Ao tratar do tema, o ex-prefeito cita duas preocupações: a primeira é que servidores do Executivo que, com exceção da recomposição inflacionária relativa ao ano 2021, estão desde 2016 sem correção salarial, podem ficar mais nove anos sem aumento real de salário.
A segunda preocupação é que, com a proibição da contratação de novos servidores, o governo de Minas não teria como contratar médicos e funcionários para os seis hospitais regionais que serão concluídos com recursos do acordo da Vale.
“Como vamos rechear os hospitais? Com jogador de futebol? Está escrito que não pode contratar. Vamos ter enfermeira, atendente, quem limpa o chão, quem faz assepsia, quem atende na farmácia dentro do hospital, médico, da onde?”, questionou o candidato do PSD durante reunião recente com especialistas em saúde da UFMG.
O candidato Carlos Viana (PL) tem postura semelhante. Ele defende a adesão ao RRF, mas usa como exemplo o caso do Rio de Janeiro para argumentar que as regras do modelo atual engessam o Estado e diminuem a qualidade de vida da população.
“Nós estávamos discutindo em Brasília junto com o presidente Jair Bolsonaro um novo modelo de recuperação fiscal para que Minas pudesse evitar o que aconteceu no Rio de Janeiro”, declarou ele, acrescentando que a renegociação da dívida e a extensão dos prazos de pagamento proporcionadas pelo RRF, assim como a possibilidade de tomar novos financiamentos, são “fundamentais” para equilibrar as finanças públicas de Minas.
Já Marcus Pestana (PSDB) afirma que a renegociação da dívida, pela legislação nacional, terá que acontecer via Regime de Recuperação Fiscal (RRF).
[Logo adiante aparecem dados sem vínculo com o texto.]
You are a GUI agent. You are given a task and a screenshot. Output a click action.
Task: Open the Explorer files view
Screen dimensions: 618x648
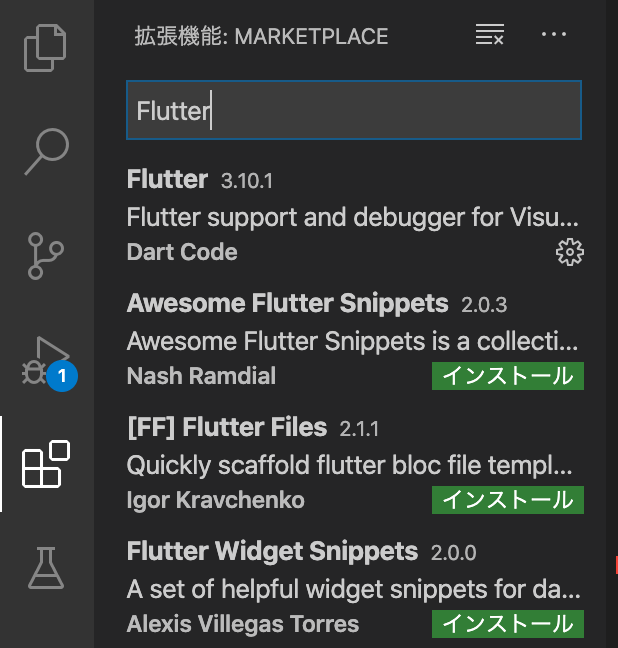click(45, 48)
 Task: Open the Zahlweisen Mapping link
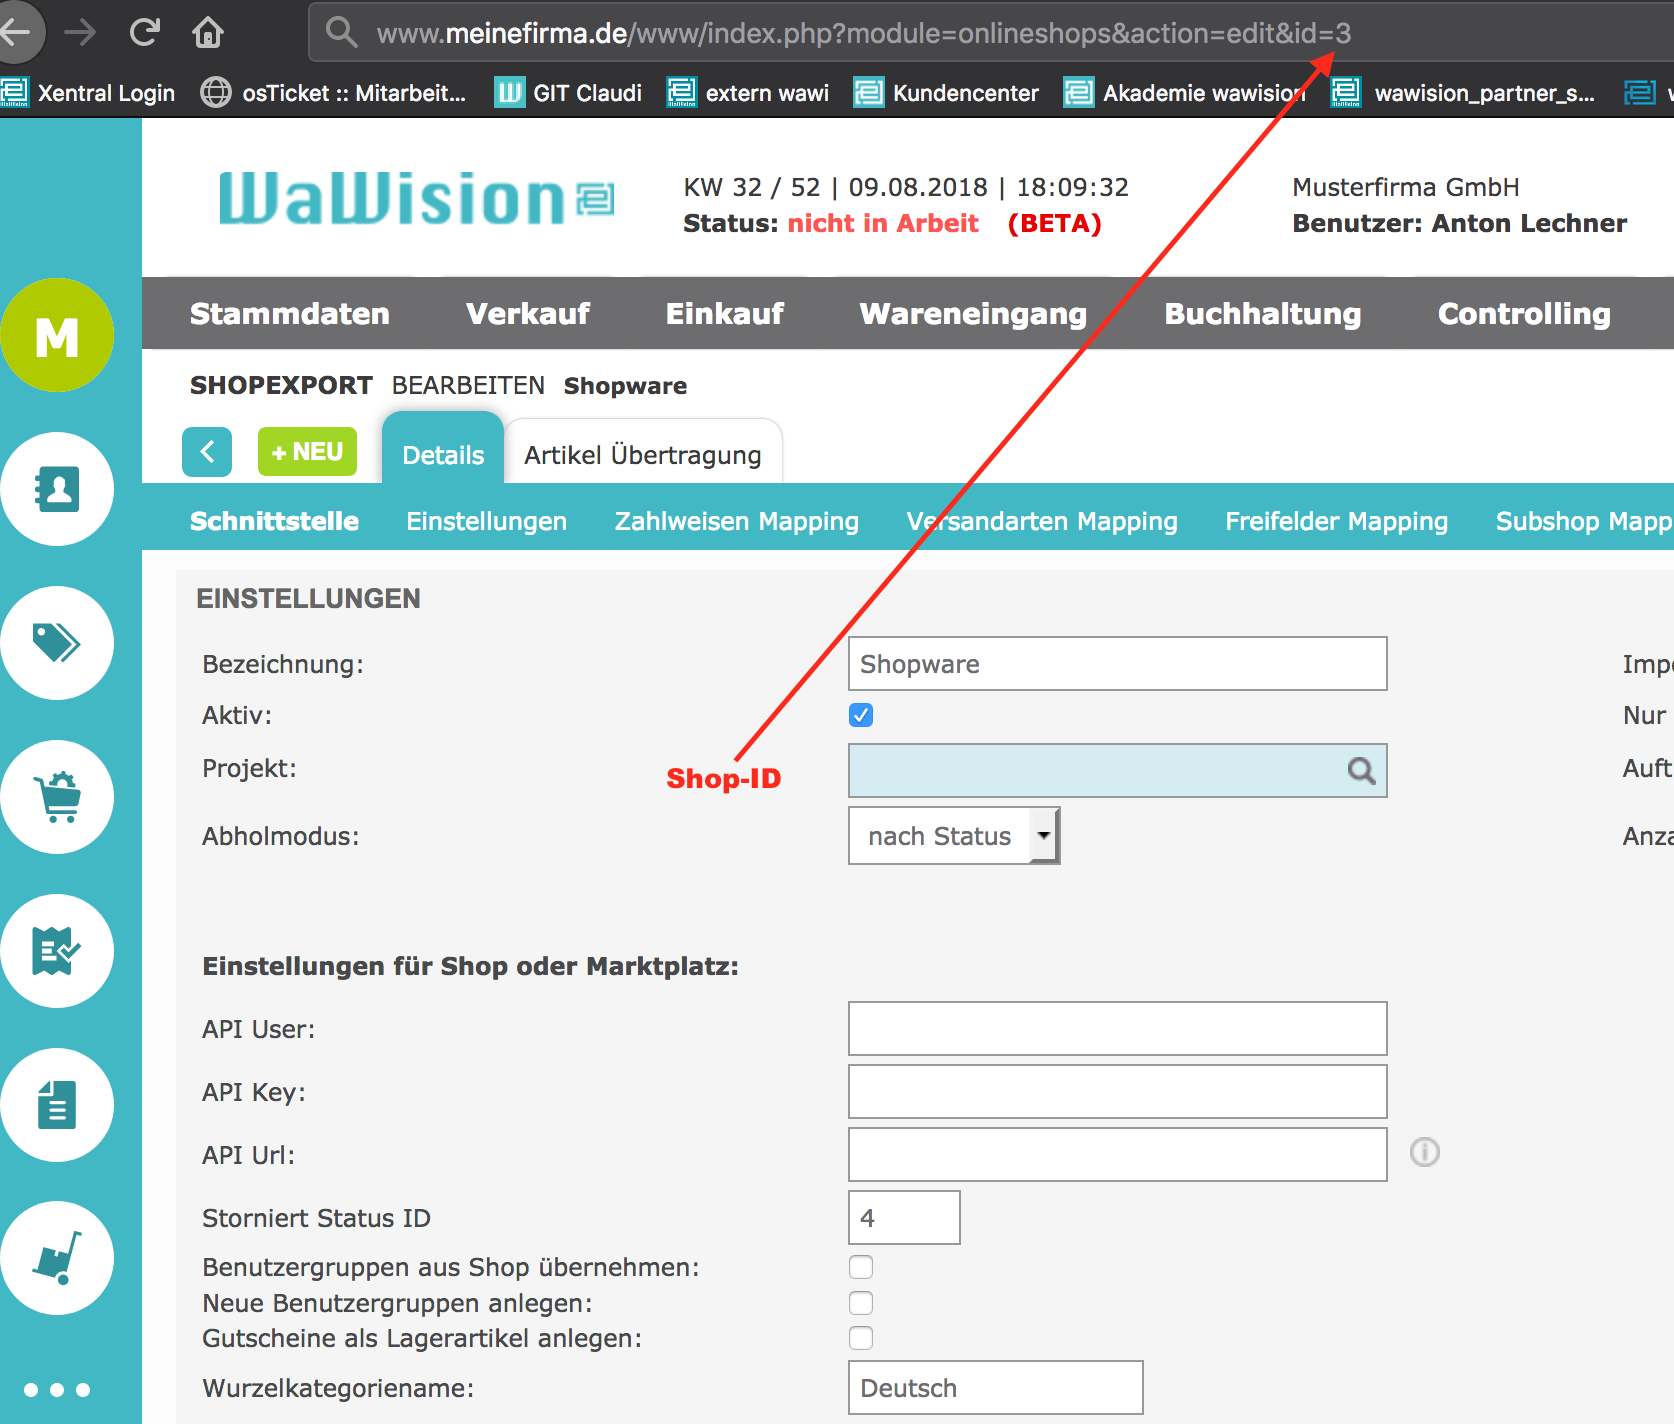[x=736, y=522]
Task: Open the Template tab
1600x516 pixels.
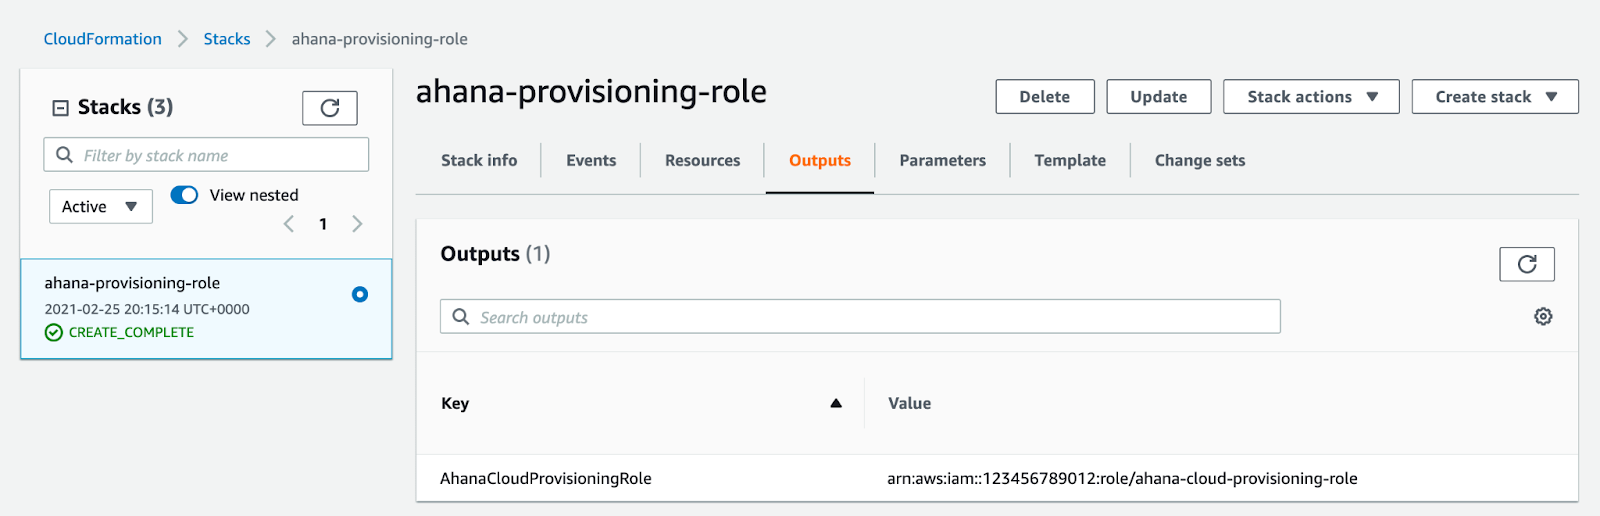Action: click(1069, 160)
Ele, no entanto, levanta a possibilidade de alterar a lei que criou o programa.
“É preciso analisar bem o assunto e, se necessário, usar a força da bancada mineira e dos três senadores de Minas para, junto ao governo federal, obter as condições ideais para a renegociação da dívida do Estado”, disse o tucano.
Candidatas pedem suspensão e auditoria da dívida
A candidata a governadora Vanessa Portugal (PSTU) é “absolutamente contra” o Regime de Recuperação Fiscal pois, na visão dela, a adesão de Minas vai representar um apagão total nos serviços essenciais que o Estado tem que prestar à população.
“O Estado tem que suspender parte do pagamento da dívida com a União porque não é possível que a população passe fome, não tenha serviços essenciais básicos, para manter o pagamento de uma dívida ilegítima para a União, para que esta passe para banqueiros”, declarou ela.
Lorene Figueiredo (PSOL) também manifesta preocupação com os efeitos do RRF, pois considera que ele vai retirar capacidade de investimento do governo de Minas em um momento em que a população enfrenta desemprego, fome e queda dos rendimentos advindos do trabalho.
“Para renegociar, é preciso fazer uma auditoria da dívida. Precisamos saber quanto já pagamos e quanto a gente deve. Só assim poderemos renegociar em termos favoráveis para os trabalhadores e trabalhadoras de Minas Gerais”, afirmou a candidata a governadora.